— Trecho citado —
========================================================================
Sunday, 24 de November de 2024 ISSN 1519-7670 - Ano 24 - nº 1315

Privacidade, interesse público e pesquisas

Com o objetivo claro de criar embaraços ao candidato oponente ao projeto político-eleitoral de O Globo, no Rio de Janeiro, em matéria com chamada na 1ª página, o veículo, que se afirma como ‘muito além do papel de um jornal’, divulgou trecho de uma conversa telefônica do deputado Fernando Gabeira com comentários desairosos sobre a vereadora mais votada na cidade.

Ouvir e reproduzir diálogos telefônicos privados é fazer bom jornalismo? Conversas de pessoas públicas, por telefone, no elevador, no restaurante, são sempre de interesse público?
========================================================================
— Dados fornecidos —
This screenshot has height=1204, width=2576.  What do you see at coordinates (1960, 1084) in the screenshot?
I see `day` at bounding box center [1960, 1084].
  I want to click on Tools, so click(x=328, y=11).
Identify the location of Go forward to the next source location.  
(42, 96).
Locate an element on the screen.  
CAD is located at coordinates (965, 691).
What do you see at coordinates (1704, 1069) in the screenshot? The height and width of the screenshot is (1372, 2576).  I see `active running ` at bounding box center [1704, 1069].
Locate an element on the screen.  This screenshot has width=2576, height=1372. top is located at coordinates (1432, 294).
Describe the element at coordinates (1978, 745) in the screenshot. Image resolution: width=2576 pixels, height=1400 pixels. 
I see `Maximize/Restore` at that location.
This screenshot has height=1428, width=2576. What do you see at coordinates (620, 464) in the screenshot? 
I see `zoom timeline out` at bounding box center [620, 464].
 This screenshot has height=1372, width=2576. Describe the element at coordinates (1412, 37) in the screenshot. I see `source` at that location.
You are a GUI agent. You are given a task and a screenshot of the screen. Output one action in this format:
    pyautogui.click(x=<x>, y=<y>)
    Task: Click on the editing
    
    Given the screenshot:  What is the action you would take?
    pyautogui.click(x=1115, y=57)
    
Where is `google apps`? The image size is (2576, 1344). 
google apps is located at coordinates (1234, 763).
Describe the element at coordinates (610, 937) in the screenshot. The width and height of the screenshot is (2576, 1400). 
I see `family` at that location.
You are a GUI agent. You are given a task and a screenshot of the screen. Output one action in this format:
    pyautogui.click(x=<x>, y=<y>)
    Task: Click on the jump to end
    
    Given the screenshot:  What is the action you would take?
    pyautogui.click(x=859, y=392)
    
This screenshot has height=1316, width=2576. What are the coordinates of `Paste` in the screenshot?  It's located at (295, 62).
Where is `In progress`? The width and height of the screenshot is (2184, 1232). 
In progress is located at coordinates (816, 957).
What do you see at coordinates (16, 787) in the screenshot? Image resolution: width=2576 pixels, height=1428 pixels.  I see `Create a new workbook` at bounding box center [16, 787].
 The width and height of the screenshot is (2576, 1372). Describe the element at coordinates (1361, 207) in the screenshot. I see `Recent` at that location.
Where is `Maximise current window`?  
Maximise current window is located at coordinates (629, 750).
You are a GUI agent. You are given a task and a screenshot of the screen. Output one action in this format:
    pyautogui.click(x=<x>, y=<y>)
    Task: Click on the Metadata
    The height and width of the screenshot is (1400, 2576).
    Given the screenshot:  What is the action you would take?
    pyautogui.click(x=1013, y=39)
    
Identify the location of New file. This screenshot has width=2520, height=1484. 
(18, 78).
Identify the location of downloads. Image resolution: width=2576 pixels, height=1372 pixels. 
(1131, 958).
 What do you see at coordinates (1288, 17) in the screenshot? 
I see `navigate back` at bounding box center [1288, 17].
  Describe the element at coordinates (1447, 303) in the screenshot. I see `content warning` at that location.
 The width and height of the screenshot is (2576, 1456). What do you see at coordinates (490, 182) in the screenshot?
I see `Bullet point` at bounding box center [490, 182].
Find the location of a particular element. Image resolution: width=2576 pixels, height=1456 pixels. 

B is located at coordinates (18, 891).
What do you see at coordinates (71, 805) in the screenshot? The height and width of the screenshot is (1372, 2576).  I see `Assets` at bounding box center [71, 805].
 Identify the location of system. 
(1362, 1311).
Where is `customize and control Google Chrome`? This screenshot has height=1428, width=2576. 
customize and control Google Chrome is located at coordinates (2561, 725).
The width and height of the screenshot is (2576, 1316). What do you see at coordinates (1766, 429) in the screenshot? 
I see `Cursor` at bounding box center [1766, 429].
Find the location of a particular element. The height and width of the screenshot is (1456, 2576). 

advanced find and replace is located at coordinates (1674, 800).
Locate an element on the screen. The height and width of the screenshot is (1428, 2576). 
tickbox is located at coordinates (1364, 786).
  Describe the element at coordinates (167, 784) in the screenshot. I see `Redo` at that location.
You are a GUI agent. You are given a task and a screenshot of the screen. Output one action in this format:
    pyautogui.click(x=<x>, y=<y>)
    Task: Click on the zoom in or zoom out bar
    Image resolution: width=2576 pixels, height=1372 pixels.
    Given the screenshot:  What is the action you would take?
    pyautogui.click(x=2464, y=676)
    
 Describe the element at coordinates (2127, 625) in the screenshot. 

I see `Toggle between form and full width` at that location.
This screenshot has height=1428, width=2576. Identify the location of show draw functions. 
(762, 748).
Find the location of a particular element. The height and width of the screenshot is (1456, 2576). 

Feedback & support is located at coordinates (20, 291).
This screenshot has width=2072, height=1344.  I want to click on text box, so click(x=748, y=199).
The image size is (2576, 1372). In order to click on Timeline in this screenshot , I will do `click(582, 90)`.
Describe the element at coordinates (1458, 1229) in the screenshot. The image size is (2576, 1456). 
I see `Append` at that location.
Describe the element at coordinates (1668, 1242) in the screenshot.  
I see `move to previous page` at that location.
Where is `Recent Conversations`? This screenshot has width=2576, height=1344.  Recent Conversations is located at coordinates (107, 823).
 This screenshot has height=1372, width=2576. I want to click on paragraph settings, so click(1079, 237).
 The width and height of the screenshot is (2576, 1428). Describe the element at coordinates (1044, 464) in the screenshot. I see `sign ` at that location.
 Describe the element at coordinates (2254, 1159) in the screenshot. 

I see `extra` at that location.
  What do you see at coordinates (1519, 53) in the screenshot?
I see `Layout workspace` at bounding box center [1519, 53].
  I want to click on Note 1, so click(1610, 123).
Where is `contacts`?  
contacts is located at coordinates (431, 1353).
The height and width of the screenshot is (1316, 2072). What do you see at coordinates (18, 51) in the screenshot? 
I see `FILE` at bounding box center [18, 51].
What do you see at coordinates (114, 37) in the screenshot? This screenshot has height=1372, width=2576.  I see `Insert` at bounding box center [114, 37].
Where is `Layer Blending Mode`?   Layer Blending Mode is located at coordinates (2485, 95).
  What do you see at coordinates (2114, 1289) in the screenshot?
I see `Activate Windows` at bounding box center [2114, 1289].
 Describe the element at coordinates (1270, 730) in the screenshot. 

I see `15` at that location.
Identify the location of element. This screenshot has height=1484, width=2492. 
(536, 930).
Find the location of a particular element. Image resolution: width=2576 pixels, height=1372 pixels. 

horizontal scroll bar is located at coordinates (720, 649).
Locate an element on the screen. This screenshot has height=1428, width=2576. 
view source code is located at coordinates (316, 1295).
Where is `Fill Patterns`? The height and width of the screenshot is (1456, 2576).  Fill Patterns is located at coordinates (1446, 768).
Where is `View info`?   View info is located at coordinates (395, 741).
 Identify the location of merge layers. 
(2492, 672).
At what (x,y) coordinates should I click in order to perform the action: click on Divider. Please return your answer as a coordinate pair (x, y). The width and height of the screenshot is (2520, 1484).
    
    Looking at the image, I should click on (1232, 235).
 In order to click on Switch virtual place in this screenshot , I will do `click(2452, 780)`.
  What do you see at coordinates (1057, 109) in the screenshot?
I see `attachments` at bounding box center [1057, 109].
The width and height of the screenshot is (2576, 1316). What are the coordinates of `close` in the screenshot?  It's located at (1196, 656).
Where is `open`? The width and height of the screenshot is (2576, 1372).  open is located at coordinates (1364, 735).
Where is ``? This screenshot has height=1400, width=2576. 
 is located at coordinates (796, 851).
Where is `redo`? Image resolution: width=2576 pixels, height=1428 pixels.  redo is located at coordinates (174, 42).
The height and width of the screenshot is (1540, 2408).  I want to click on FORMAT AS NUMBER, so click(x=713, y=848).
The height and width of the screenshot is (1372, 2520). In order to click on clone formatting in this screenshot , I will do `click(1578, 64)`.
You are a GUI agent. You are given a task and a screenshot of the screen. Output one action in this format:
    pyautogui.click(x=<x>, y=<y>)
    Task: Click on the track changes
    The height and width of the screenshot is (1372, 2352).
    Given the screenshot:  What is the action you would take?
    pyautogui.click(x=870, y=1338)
========================================================================
— Tarefas —
**a)** Reescreva de forma mais curta o parágrafo do trecho citado que começa com "Com o objetivo claro", mantendo os fatos principais.
**b)** No trecho citado, sobre quem eram os comentários desairosos feitos pelo deputado Fernando Gabeira na conversa telefônica?
**c)** Transcreva a parte do trecho citado que vai de "Com o objetivo" até "de interesse público?".

— Resultados por tarefa —
**a)** Para embaraçar o candidato oponente ao seu projeto político-eleitoral no Rio de Janeiro, O Globo divulgou, em matéria com chamada na 1ª página, trecho de uma conversa telefônica do deputado Fernando Gabeira. Na conversa, o deputado fazia comentários desairosos sobre a vereadora mais votada na cidade.

**b)** Sobre a vereadora mais votada na cidade.

**c)**
Com o objetivo claro de criar embaraços ao candidato oponente ao projeto político-eleitoral de O Globo, no Rio de Janeiro, em matéria com chamada na 1ª página, o veículo, que se afirma como ‘muito além do papel de um jornal’, divulgou trecho de uma conversa telefônica do deputado Fernando Gabeira com comentários desairosos sobre a vereadora mais votada na cidade.

Ouvir e reproduzir diálogos telefônicos privados é fazer bom jornalismo? Conversas de pessoas públicas, por telefone, no elevador, no restaurante, são sempre de interesse público?